**Data for this task:**

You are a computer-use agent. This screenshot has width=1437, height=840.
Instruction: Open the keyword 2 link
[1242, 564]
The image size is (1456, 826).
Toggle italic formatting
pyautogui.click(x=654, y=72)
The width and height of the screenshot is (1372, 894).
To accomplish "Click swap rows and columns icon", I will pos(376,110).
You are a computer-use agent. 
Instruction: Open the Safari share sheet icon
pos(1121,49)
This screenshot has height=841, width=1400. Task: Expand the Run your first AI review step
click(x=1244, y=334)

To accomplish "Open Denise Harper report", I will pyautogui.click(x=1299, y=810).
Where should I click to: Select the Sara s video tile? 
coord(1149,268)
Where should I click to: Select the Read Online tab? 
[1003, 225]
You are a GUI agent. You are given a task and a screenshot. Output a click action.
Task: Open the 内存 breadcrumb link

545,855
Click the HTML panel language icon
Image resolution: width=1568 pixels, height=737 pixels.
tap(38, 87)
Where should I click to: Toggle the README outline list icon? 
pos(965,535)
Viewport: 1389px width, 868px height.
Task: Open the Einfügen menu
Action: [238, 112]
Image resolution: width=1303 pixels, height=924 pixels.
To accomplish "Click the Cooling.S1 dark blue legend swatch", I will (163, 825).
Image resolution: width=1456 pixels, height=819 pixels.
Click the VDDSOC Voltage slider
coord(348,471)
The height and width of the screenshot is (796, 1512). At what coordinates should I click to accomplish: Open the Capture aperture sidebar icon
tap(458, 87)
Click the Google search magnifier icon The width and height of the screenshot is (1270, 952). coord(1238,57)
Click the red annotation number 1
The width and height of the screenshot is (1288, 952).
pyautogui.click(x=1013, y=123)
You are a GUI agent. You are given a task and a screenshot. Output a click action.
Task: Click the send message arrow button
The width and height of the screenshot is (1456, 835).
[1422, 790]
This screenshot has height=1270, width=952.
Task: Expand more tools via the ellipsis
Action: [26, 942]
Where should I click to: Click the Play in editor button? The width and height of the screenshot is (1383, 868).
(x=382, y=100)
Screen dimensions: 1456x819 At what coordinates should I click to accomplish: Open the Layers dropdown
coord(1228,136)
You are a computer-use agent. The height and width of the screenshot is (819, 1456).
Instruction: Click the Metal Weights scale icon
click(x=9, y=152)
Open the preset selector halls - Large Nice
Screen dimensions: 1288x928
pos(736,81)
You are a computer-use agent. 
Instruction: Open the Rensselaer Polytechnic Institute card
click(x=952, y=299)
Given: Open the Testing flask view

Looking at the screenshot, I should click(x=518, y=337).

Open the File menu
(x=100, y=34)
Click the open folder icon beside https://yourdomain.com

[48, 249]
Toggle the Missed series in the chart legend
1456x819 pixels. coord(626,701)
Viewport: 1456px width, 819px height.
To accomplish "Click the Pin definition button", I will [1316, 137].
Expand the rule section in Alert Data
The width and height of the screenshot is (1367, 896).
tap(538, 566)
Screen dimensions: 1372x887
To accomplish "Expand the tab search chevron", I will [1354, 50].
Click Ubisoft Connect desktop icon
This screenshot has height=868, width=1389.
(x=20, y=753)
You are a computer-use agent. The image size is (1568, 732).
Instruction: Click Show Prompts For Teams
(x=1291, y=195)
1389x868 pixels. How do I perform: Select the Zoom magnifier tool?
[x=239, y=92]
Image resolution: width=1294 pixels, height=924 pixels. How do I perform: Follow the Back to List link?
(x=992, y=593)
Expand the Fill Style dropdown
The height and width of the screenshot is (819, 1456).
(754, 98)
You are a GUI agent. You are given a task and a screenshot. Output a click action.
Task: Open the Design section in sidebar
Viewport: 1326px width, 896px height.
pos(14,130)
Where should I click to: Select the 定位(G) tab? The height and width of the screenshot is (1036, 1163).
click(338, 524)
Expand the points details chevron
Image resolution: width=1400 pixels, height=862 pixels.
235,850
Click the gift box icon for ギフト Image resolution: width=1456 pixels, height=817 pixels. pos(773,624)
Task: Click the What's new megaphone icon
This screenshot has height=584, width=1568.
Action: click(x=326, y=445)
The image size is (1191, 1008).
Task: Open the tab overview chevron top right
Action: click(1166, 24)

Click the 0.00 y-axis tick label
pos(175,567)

**What this task involves:**
Keeping every word in place, restate the entries above.

**Solution for this task:**
You are a computer-use agent. This screenshot has width=1437, height=840.
Instruction: Open the keyword 2 link
[1242, 564]
The image size is (1456, 826).
Toggle italic formatting
pyautogui.click(x=654, y=72)
The width and height of the screenshot is (1372, 894).
To accomplish "Click swap rows and columns icon", I will pos(376,110).
You are a computer-use agent. 
Instruction: Open the Safari share sheet icon
pos(1121,49)
This screenshot has height=841, width=1400. Task: Expand the Run your first AI review step
click(x=1244, y=334)

To accomplish "Open Denise Harper report", I will pyautogui.click(x=1299, y=810).
Where should I click to: Select the Sara s video tile? 
coord(1149,268)
Where should I click to: Select the Read Online tab? 
[1003, 225]
You are a GUI agent. You are given a task and a screenshot. Output a click action.
Task: Open the 内存 breadcrumb link

545,855
Click the HTML panel language icon
Image resolution: width=1568 pixels, height=737 pixels.
tap(38, 87)
Where should I click to: Toggle the README outline list icon? 
pos(965,535)
Viewport: 1389px width, 868px height.
Task: Open the Einfügen menu
Action: [238, 112]
Image resolution: width=1303 pixels, height=924 pixels.
To accomplish "Click the Cooling.S1 dark blue legend swatch", I will (163, 825).
Image resolution: width=1456 pixels, height=819 pixels.
Click the VDDSOC Voltage slider
coord(348,471)
The height and width of the screenshot is (796, 1512). At what coordinates should I click to accomplish: Open the Capture aperture sidebar icon
tap(458, 87)
Click the Google search magnifier icon The width and height of the screenshot is (1270, 952). coord(1238,57)
Click the red annotation number 1
The width and height of the screenshot is (1288, 952).
pyautogui.click(x=1013, y=123)
You are a GUI agent. You are given a task and a screenshot. Output a click action.
Task: Click the send message arrow button
The width and height of the screenshot is (1456, 835).
[1422, 790]
This screenshot has height=1270, width=952.
Task: Expand more tools via the ellipsis
Action: [26, 942]
Where should I click to: Click the Play in editor button? The width and height of the screenshot is (1383, 868).
(x=382, y=100)
Screen dimensions: 1456x819 At what coordinates should I click to accomplish: Open the Layers dropdown
coord(1228,136)
You are a computer-use agent. The height and width of the screenshot is (819, 1456).
Instruction: Click the Metal Weights scale icon
click(x=9, y=152)
Open the preset selector halls - Large Nice
Screen dimensions: 1288x928
pos(736,81)
You are a computer-use agent. 
Instruction: Open the Rensselaer Polytechnic Institute card
click(x=952, y=299)
Given: Open the Testing flask view

Looking at the screenshot, I should click(x=518, y=337).

Open the File menu
(x=100, y=34)
Click the open folder icon beside https://yourdomain.com

[48, 249]
Toggle the Missed series in the chart legend
1456x819 pixels. coord(626,701)
Viewport: 1456px width, 819px height.
To accomplish "Click the Pin definition button", I will [1316, 137].
Expand the rule section in Alert Data
The width and height of the screenshot is (1367, 896).
tap(538, 566)
Screen dimensions: 1372x887
To accomplish "Expand the tab search chevron", I will [1354, 50].
Click Ubisoft Connect desktop icon
This screenshot has height=868, width=1389.
(x=20, y=753)
You are a computer-use agent. The image size is (1568, 732).
Instruction: Click Show Prompts For Teams
(x=1291, y=195)
1389x868 pixels. How do I perform: Select the Zoom magnifier tool?
[x=239, y=92]
Image resolution: width=1294 pixels, height=924 pixels. How do I perform: Follow the Back to List link?
(x=992, y=593)
Expand the Fill Style dropdown
The height and width of the screenshot is (819, 1456).
(754, 98)
You are a GUI agent. You are given a task and a screenshot. Output a click action.
Task: Open the Design section in sidebar
Viewport: 1326px width, 896px height.
pos(14,130)
Where should I click to: Select the 定位(G) tab? The height and width of the screenshot is (1036, 1163).
click(338, 524)
Expand the points details chevron
Image resolution: width=1400 pixels, height=862 pixels.
235,850
Click the gift box icon for ギフト Image resolution: width=1456 pixels, height=817 pixels. pos(773,624)
Task: Click the What's new megaphone icon
This screenshot has height=584, width=1568.
Action: click(x=326, y=445)
The image size is (1191, 1008).
Task: Open the tab overview chevron top right
Action: click(1166, 24)

Click the 0.00 y-axis tick label
pos(175,567)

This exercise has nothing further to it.